Há cerca de um mês que a Extensão de Cortegaça do Centro de Saúde de Ovar deixou de ter capacidade de resposta para as muitas e habituais solicitações da população. «Dos três médicos que ali prestavam serviço, um está de férias e outro foi transferido para a recém inaugurada Unidade de Saúde Familiar de Ovar», denuncia a CDU, lembrando que aquela unidade de saúde «apenas funciona com um médico que, ainda por cima, apenas presta serviço três dias por semana, deixando a população à beira de um ataque de nervos».


Cinco anos à espera de lei

As 17 787 colectividades de cultura, recreio e desporto, os 266 805 dirigentes associativos e os três milhões de associados exigem que a lei 34/2003 – «Reconhecimento e valorização do Movimento Associativo Popular» - seja, de imediato, definida pelo Governo.
«O poder político, pressionado pela opinião pública, não podia atrasar mais a saída da legislação então exigida. Contudo, como faz com muitas outras leis, passaram os 120 dias (22 de Dezembro de 2003) que a própria lei impõe e o Governo, como era sua competência, não definiu o que deveria ter definido», acusa, em nota de imprensa, a Confederação Portuguesa das Colectividades de Cultura, Recreio e Desporto, lembrando que, no dia 22 de Dezembro do 2008, «completaram-se cinco anos que uma Lei da República foi publicada e após três governos e três primeiros-ministro (Durão Barroso/PSD, Santana Lopes/PSD e José Sócrates/PS), ou seja, 1726 dias depois, ainda está por definir uma lei que o deveria ter sido em 120 dias».
Os prejuízos causados ao Movimento Associativo Popular (MAP) são incalculáveis. «A sociedade fica mais pobre e mais frágil sem o MAP no pleno exercício dos seus direitos e deveres», acusa a confederação.


Presente envenenado

O Partido Ecologista «Os Verdes» considerou, em nota de imprensa, «escandaloso» e «desonesto» o facto do Estudo de Impacto Ambiental da Barragem da Foz do Tua ter sido colocado em Consulta Pública nas vésperas de Natal, mais concretamente a partir do dia 22 de Dezembro. Esta medida tem como objectivo minimizar a participação pública na discussão deste projecto hidroeléctrico que tanta oposição tem levantado.
«Os Verdes» consideram ainda que a abertura desta Consulta Pública tem o sabor de um presente envenenado à população transmontana e ao património cultural e natural do País e demonstra claramente «como este Governo põe os interesses das empresas hidroeléctricas à frente de qualquer outro interesse do País e desta região».
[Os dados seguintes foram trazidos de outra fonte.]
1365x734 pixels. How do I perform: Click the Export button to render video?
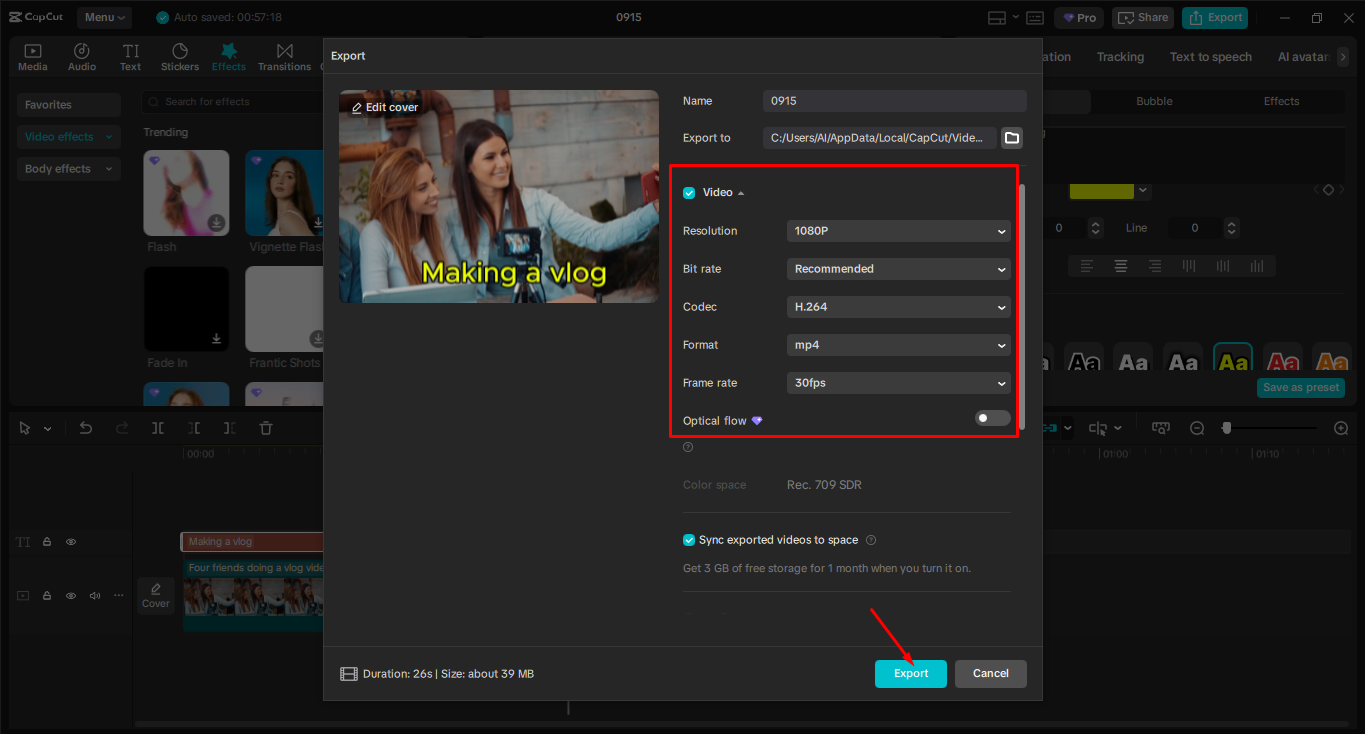910,673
Vitória dos agricultores de Aveiro

Os agricultores do Mercado de Santiago, em conjunto com a sua associação, a ALDA, venceram a intensão do executivo camarário de Aveiro, que não lhes permitia a venda nas vésperas de natal e ano novo. «Era grande o agrado e a satisfação de quem vendia e de quem comprava», relata a ALDA, sublinhando: «Venceu a vontade dos agricultores contra a anterior posição do executivo que não permitia a venda de produtos frescos no exterior do mercado».


Morreu capitão de Abril

Faleceu, segunda-feira, em Lisboa o vice-presidente da Liga dos Combatentes e capitão de Abril, o major-general do Exército português Carlos Camilo.
Carlos Camilo nasceu em 1944 e esteve envolvido na «primeira grande reunião de capitães de Abril, a 9 de Setembro de 1973, em Alcáçovas, perto de Évora», explicou, à Lusa, o coronel e também capitão de Abril, Vasco Lourenço.
O major-general do Exército esteve também nas primeiras direcções da Associação 25 de Abril, tendo organizado um dos «principais batalhões que intervieram» na revolução dos cravos, que tomou o controlo da «zona do parque Eduardo VII e dos estúdios do Rádio Clube Português».
Recentemente, Carlos Camilo estava envolvido no processo de transladação de corpos de antigos militares da guerra colonial sepultados na Guiné para Portugal.